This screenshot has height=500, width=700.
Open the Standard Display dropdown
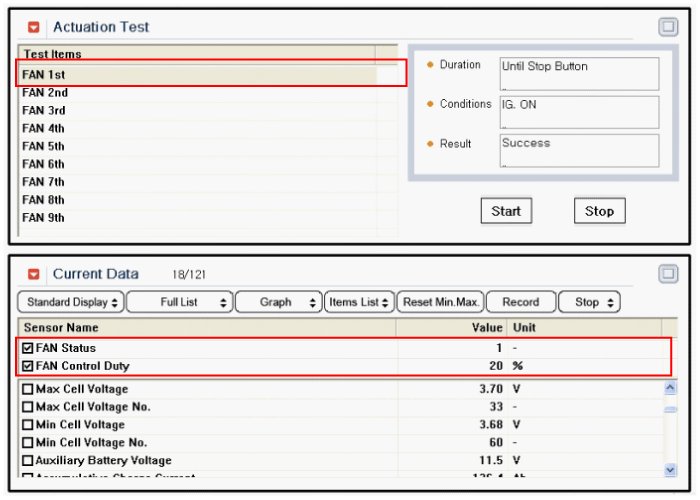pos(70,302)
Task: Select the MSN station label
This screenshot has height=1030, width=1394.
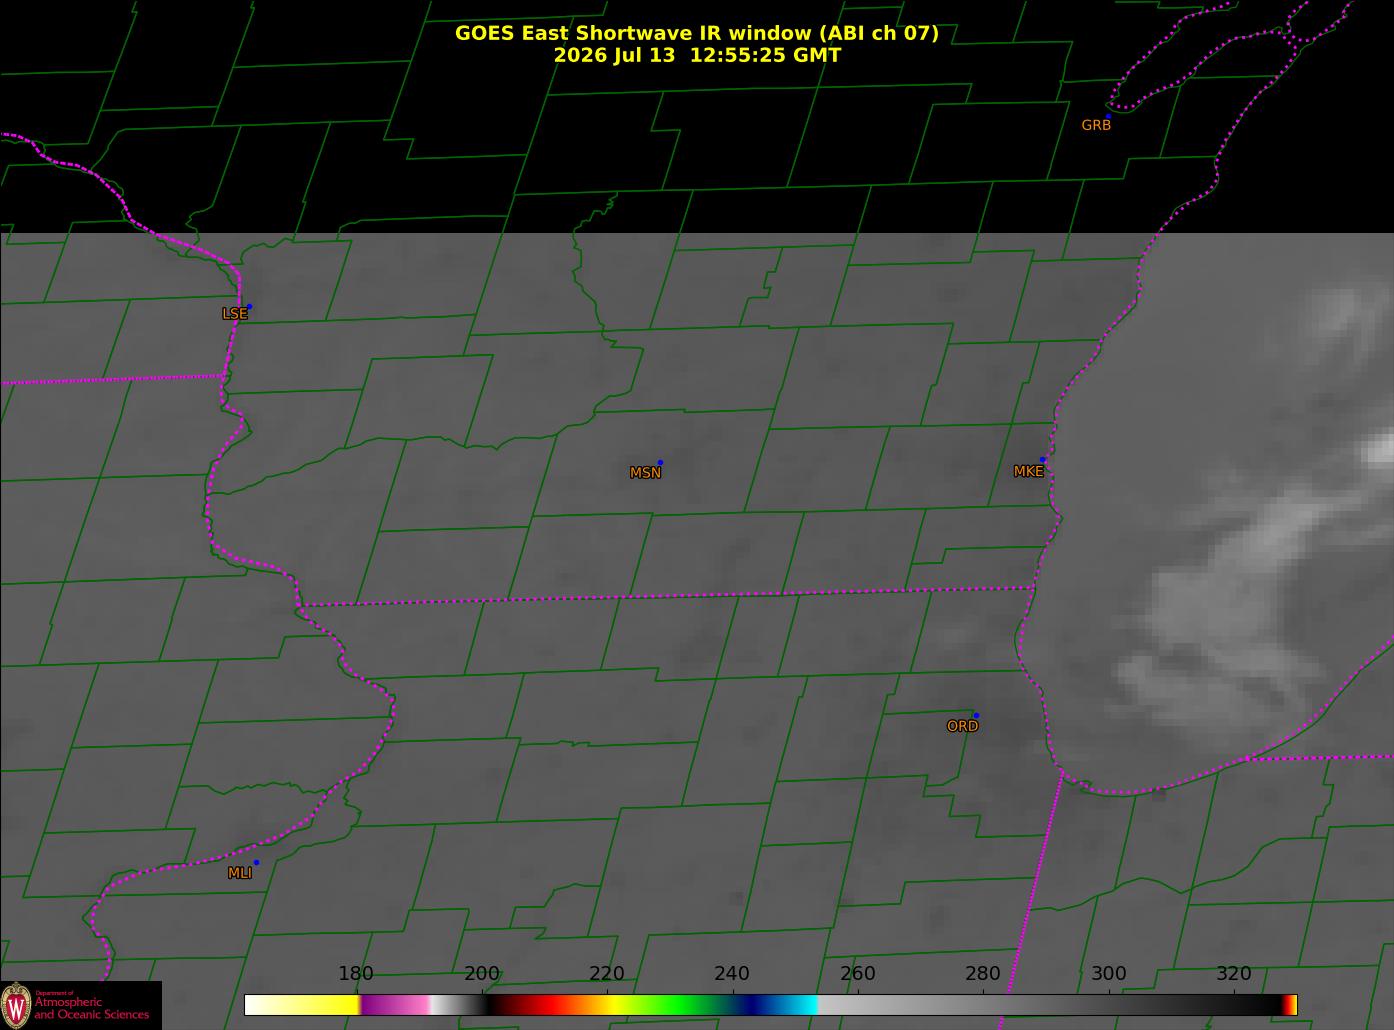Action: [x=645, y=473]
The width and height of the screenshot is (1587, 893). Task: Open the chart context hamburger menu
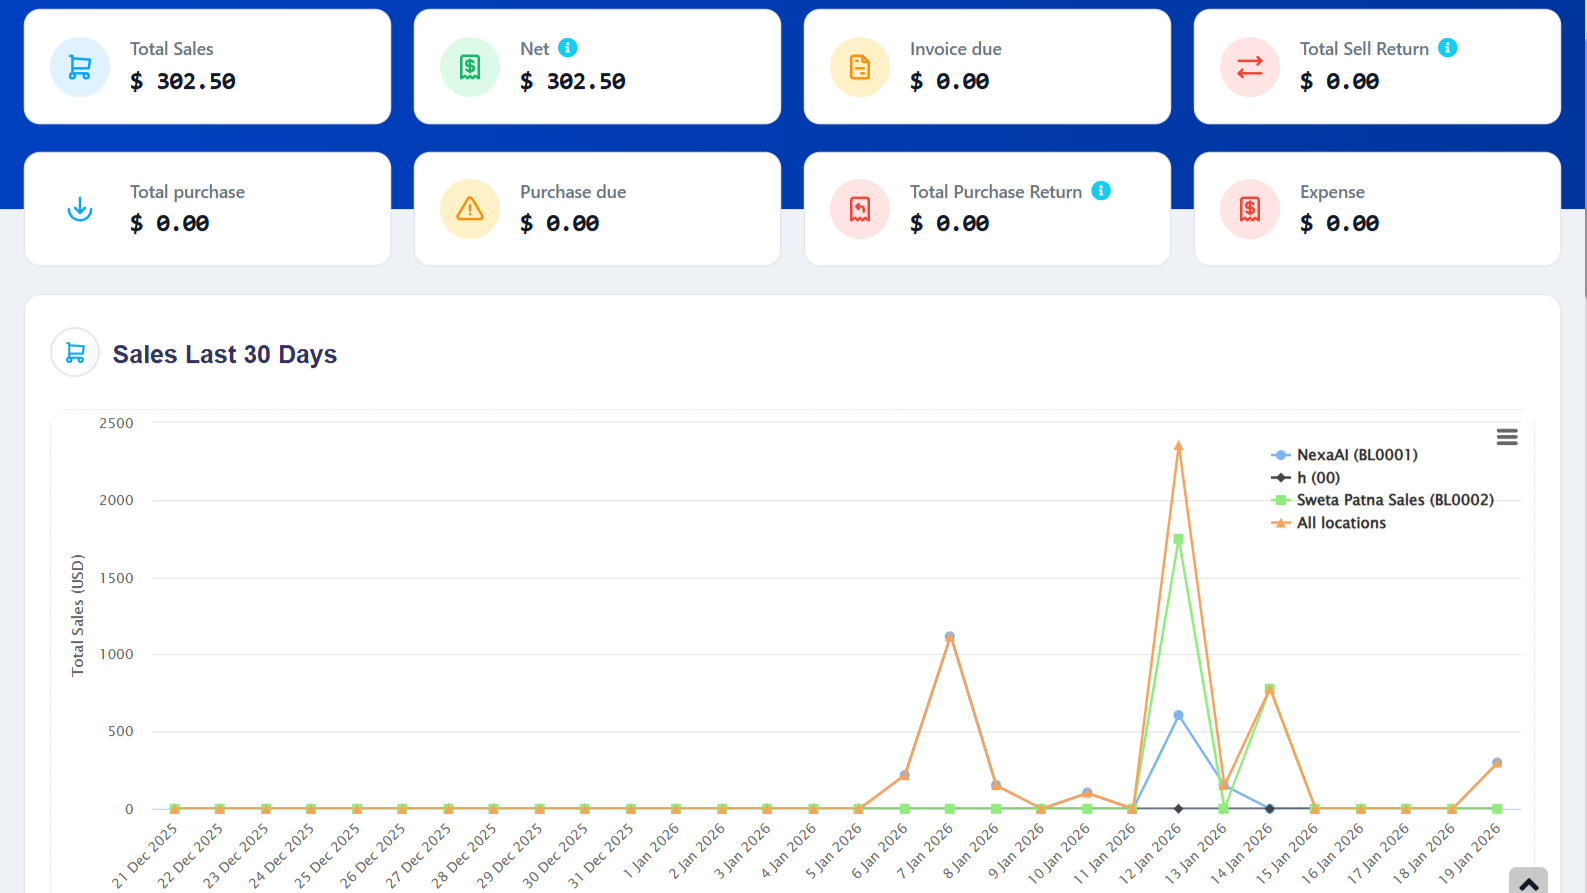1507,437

→ Aufgabe:
Schreib die Zeilen von der Zeile mit „Task: Select the MSN station label“ bis zum Ende der Daten noch einmal ab und ersetze dabei „screenshot“ durch „screen capture“, ohne sonst etwas zu ändern. Die Bilder lässt du weg.

→ Ergebnis:
Task: Select the MSN station label
This screen capture has height=1030, width=1394.
Action: [x=645, y=473]
The width and height of the screen capture is (1587, 893). Task: Open the chart context hamburger menu
1507,437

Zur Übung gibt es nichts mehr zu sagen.